Walking into the screening of American Ultra I heard a couple of viewers wondering if the movie would be a lot like Adventureland, the last movie in which Jesse Eisenberg and Kristen Stewart played the leads together. Quick answer? No. No it is not. Maybe had Bill Hader and Kristen Wiig turned out to be spies on a mission to kill their new amusement park employee, but I’m going to take a hard pass on that comparison.
In actuality American Ultra is somewhere closer to the unassuming title character of Chuck gaining the powers of a well trained spy when given appropriate stimuli, reverting back to his original neurotic and freaked out normal person status. Now mix in the action/comedy blend of Kingsman: The Secret Service and we get a little bit closer to what American Ultra is, if you swap out the all around BA Samuel L. Jackson reveling in the excitement of being the bad guy for Topher Grace. That’s right, Topher Grace is the bad guy of this movie, a man that I still see as the best friend of the hot girl in Win A Date With Tad Hamilton.

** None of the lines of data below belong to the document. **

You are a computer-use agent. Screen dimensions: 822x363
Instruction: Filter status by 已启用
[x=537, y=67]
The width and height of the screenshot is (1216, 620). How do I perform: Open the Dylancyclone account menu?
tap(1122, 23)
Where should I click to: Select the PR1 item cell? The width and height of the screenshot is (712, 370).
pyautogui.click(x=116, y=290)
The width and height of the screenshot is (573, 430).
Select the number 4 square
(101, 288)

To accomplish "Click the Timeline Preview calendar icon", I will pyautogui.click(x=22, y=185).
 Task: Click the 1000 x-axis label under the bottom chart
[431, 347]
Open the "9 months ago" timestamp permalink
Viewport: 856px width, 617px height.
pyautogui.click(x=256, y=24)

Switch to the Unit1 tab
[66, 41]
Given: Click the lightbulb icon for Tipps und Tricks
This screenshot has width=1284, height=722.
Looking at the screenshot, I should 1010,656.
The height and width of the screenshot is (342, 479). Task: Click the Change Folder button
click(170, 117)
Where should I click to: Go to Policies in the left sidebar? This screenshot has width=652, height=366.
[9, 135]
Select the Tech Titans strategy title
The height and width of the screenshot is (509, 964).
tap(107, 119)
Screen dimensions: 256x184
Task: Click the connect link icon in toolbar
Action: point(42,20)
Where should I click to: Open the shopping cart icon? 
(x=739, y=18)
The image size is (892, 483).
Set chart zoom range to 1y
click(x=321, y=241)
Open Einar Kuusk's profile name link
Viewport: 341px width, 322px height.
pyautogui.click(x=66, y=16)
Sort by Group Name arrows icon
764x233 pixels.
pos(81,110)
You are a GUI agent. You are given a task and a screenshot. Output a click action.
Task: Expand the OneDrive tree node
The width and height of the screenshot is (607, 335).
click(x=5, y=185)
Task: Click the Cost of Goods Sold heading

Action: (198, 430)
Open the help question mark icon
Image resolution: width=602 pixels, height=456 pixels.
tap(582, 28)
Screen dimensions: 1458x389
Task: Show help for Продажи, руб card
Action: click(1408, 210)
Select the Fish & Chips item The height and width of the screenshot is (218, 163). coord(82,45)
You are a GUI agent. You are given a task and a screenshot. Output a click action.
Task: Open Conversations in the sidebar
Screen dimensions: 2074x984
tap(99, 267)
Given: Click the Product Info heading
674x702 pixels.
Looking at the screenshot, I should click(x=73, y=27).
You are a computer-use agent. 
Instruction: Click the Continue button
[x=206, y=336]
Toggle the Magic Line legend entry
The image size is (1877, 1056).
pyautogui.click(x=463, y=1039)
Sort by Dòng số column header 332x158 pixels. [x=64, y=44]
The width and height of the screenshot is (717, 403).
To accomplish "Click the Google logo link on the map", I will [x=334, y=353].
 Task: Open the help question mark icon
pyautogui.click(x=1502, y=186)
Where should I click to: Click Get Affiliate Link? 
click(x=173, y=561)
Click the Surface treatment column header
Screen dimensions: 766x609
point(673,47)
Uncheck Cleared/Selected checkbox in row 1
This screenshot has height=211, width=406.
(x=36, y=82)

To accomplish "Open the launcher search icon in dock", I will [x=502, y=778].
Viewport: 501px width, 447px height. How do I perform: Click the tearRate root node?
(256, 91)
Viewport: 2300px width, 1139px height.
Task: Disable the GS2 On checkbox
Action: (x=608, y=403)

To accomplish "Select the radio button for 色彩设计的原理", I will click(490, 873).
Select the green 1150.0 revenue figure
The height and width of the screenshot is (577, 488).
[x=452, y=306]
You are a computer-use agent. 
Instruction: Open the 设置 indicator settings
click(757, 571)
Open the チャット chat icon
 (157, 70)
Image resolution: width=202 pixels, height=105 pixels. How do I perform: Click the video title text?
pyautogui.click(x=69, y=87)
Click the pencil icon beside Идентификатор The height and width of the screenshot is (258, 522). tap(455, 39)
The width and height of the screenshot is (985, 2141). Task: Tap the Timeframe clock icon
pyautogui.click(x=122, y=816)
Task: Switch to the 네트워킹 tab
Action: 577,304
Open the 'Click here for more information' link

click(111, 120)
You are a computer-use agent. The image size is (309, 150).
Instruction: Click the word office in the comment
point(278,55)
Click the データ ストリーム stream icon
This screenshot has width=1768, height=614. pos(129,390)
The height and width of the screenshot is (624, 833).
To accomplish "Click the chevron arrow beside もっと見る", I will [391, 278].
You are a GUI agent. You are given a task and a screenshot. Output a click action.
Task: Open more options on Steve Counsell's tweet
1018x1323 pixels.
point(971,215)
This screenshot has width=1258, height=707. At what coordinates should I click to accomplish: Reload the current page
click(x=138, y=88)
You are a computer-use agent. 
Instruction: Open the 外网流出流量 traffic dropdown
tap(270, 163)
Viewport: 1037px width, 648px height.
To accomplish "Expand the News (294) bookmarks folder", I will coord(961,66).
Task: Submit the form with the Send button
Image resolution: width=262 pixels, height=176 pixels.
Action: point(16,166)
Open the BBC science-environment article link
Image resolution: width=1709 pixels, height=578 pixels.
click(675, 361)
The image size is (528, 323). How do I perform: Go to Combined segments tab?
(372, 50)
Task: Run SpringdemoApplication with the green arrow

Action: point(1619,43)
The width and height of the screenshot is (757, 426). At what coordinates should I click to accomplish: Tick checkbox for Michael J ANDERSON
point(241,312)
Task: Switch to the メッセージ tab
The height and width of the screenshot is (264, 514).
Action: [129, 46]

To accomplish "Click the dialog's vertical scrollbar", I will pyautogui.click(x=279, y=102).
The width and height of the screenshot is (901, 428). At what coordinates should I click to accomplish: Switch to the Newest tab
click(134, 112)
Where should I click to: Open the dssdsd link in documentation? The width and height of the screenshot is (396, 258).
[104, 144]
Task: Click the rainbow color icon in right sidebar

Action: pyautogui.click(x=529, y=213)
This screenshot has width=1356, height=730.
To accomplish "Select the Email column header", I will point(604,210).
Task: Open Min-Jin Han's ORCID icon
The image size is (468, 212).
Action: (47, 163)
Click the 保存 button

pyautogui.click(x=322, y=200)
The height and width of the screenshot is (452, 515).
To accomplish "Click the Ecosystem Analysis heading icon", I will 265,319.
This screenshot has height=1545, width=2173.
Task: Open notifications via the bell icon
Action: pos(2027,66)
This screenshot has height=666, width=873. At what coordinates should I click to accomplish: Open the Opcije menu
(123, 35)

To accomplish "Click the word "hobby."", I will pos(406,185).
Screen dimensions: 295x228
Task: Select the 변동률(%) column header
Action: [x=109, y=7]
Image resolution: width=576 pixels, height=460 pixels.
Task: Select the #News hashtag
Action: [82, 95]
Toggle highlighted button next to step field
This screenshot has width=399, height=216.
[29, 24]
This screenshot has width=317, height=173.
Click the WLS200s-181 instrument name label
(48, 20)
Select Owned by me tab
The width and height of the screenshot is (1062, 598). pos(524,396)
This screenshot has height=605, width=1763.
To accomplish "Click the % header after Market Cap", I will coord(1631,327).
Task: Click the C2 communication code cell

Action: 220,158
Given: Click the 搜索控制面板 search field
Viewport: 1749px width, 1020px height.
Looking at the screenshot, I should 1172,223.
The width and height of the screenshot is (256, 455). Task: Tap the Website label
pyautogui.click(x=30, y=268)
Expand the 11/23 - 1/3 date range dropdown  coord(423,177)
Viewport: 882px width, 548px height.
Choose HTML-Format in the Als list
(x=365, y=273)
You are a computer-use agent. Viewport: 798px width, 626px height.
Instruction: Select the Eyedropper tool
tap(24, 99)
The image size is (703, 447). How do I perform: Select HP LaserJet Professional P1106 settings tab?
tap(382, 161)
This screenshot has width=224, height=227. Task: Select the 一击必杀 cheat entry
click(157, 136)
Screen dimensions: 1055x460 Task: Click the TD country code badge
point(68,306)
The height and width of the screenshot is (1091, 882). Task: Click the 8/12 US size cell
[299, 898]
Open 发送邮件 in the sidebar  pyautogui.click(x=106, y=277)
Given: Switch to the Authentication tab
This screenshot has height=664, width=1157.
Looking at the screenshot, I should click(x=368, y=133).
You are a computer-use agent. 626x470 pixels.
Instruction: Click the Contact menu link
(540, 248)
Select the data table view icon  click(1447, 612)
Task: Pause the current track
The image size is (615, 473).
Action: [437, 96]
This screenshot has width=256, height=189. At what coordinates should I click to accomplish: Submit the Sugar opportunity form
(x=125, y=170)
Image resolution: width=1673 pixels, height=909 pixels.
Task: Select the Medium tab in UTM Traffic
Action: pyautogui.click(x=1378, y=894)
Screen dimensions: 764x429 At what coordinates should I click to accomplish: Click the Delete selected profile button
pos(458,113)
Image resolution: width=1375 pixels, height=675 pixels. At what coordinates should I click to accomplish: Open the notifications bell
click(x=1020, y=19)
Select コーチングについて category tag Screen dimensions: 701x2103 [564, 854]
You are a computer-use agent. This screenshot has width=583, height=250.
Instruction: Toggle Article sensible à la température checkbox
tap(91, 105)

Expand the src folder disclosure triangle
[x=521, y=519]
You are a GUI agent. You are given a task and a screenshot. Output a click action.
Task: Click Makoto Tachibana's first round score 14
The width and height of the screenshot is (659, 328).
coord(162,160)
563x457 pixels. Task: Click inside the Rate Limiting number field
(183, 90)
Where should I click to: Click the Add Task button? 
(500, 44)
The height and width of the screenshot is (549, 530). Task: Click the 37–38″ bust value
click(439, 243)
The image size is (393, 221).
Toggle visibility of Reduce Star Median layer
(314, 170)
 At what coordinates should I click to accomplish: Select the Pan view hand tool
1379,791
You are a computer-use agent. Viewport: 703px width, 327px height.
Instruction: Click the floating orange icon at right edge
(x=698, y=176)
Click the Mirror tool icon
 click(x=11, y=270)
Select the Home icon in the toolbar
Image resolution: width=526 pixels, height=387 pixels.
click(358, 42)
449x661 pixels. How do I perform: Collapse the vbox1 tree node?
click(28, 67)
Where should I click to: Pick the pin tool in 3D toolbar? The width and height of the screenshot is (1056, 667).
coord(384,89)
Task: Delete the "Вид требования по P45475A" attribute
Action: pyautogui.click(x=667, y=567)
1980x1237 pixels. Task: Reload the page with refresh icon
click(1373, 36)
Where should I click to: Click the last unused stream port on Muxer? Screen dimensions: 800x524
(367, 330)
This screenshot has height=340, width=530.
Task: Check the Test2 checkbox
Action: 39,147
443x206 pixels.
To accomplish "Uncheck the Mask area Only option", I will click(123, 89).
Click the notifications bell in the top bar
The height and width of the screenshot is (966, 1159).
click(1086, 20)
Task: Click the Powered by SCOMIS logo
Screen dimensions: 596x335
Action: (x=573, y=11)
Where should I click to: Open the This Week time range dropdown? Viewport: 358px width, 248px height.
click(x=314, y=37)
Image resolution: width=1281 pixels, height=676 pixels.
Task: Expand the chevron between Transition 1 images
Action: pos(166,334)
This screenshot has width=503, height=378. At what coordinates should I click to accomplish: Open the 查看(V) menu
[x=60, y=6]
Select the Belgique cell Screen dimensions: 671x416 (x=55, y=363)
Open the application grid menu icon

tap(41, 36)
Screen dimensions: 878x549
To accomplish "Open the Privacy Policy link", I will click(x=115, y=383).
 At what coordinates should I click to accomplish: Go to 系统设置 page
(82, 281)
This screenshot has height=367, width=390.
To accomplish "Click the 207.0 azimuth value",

That, and Venom.
If a movie is willing to cast Grace as the antagonist who decides to kill a sleeper agent who has never shown any signs of being a threat to the small American town he’s regularly stoned in, then clearly it isn’t taking itself too seriously. However, don’t expect a montage of heads exploding in a wave of patriotic glory. Things never reach that level of WTF hilarity, but there is still an agent sent in to kill Eisenberg who goes by the codename The Laugher, there is still a scene in which the seriousness of Eisenberg and Stewart’s situation is downplayed by their glowing chipmunk teeth under a black light, and there is still John Leguizamo somehow getting away with this ridiculous and stereotypical portrayal of the minority gangster drug dealer.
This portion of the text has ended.